NEW YORK, Aug. 24, 2012 /PRNewswire/ -- Amid worsening economic situations in Western Europe and the US, international investment funds have turned their attention to former Soviet Union (FSU) countries, including Russia, Ukraine, and Georgia. Currency fluctuations and rising purchasing power in these countries make them an important destination for investors. (The average purchasing power in these countries has increased 90% since 2001, turning them into substantial and growing consumer markets.) However, investors should be wary of political risks associated with acquiring "post-Soviet" assets as they can affect investors' status in Russia and even in their home markets.
Renewed interest from investment groups in acquiring Salford Capital Partners, owner of IDS Borjomi, the famous naturally carbonated mineral water brand and number one export from Georgia, is due to the company's success in Ukraine and other Eastern-European countries except Russia, where Borjomi is banned.
However, acquiring Borjomi can create major political problems in Russia for potential buyers — Salford Capital Partners is owned by Boris A. Berezovsky, exiled businessman and vocal critic of Vladimir Putin's regime. Berezovsky controlled Borjomi and other post-Soviet assets, such as Aeroflot, AvtoVAZ (maker of Lada passenger cars) and Channel One TV, with his partner, late Badri Patarkatsishvili. Berezovsky was forced out of ownership of his Russia-based assets, but managed to retain control in Salford Capital Partners, incorporated in the U.K. and managed by a US national.

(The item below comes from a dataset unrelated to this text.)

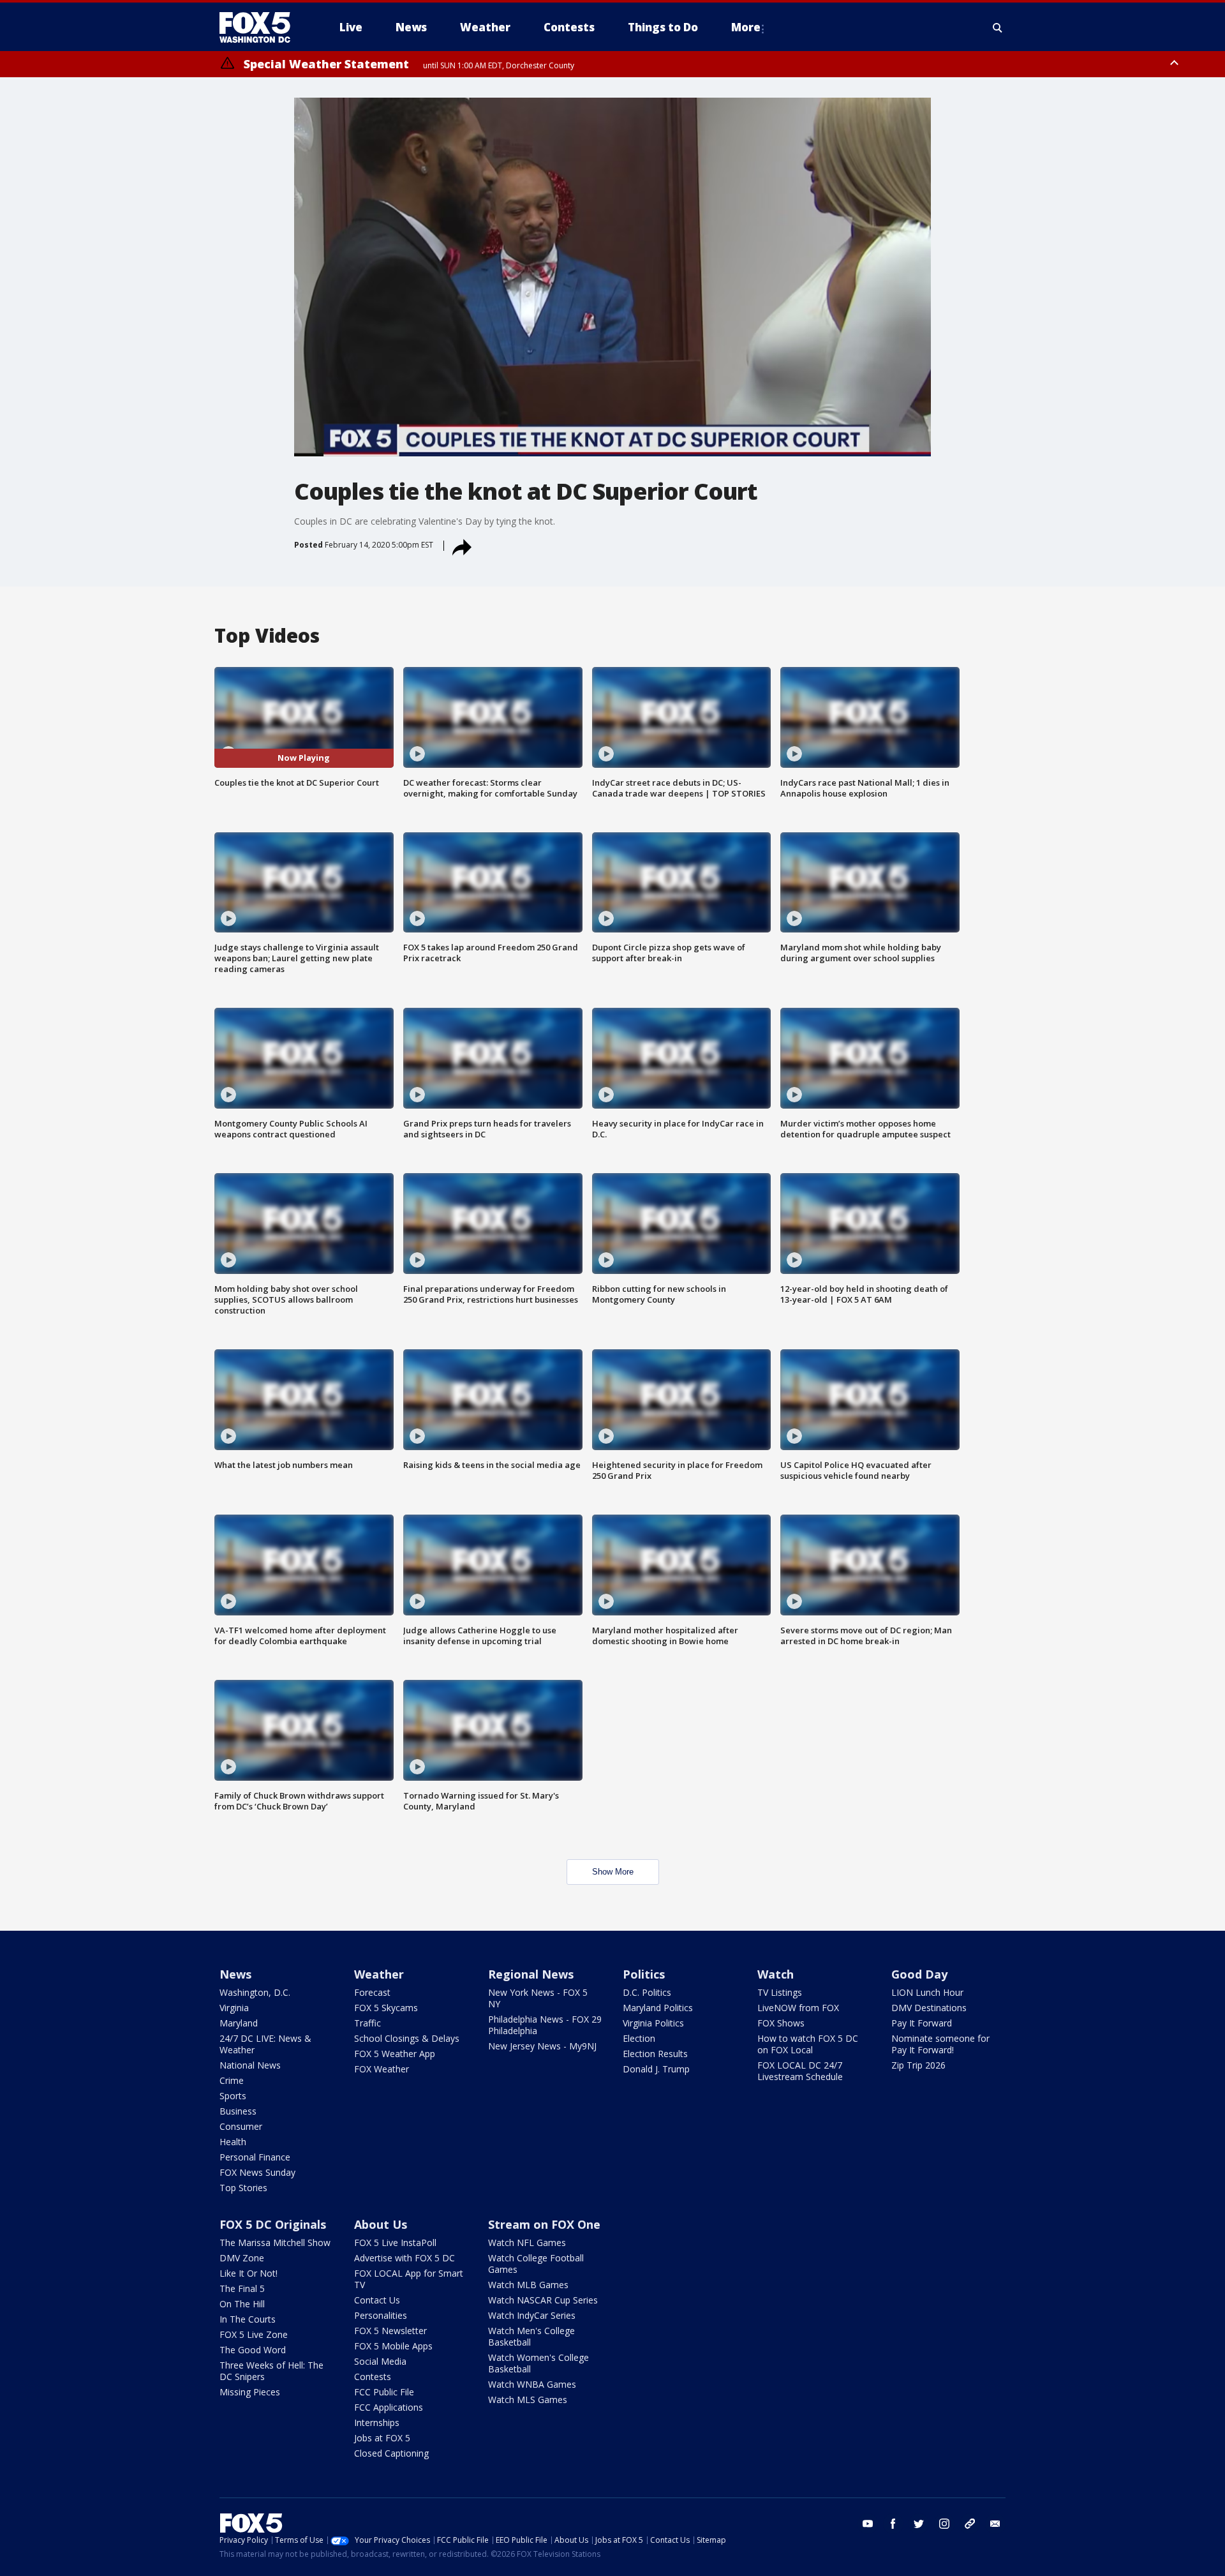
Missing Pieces (249, 2392)
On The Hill (242, 2304)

According to RUXX research, international funds TPG and CVCI are among potential acquirers of Salford. Both funds have presence in Russia: TPG has acquired major Russian retailer Lenta and was in talks for stake in VTB, Russian state-controlled bank with close ties to the Kremlin. Buying Borjomi and effectively financing Boris Berezovsky can undermine their ability to work in Russia, where good will of the Kremlin is a requirement.
Buying assets from Berezovsky also carries financial and litigation risks, as the Russian government and private investors around the world are after the businessman's properties. According to a poll of legal experts conducted by RUXX index, there is a real risk that "all deals that involve Mr. Berezovsky's assets can be challenged."

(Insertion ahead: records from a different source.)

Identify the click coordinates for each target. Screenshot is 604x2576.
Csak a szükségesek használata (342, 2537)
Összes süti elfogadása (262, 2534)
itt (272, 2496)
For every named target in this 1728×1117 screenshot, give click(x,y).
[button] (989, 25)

"So-called 'post-Soviet assets', i.e. brands that were famous in the Soviet Union and popular now, such as Aeroflot, Stolichnaya, and Borjomi, often carry a political stigma and investors should use extreme caution when they consider acquisitions," says Ilya Lushnikov, senior analyst for RUXX Index that tracks Russian stocks traded overseas. "All business is political in Russia, and it's important to weigh risks," adds Lushnikov.
Russian Industrial Leaders Index (RUXX) is an index that tracks Russian equities traded overseas.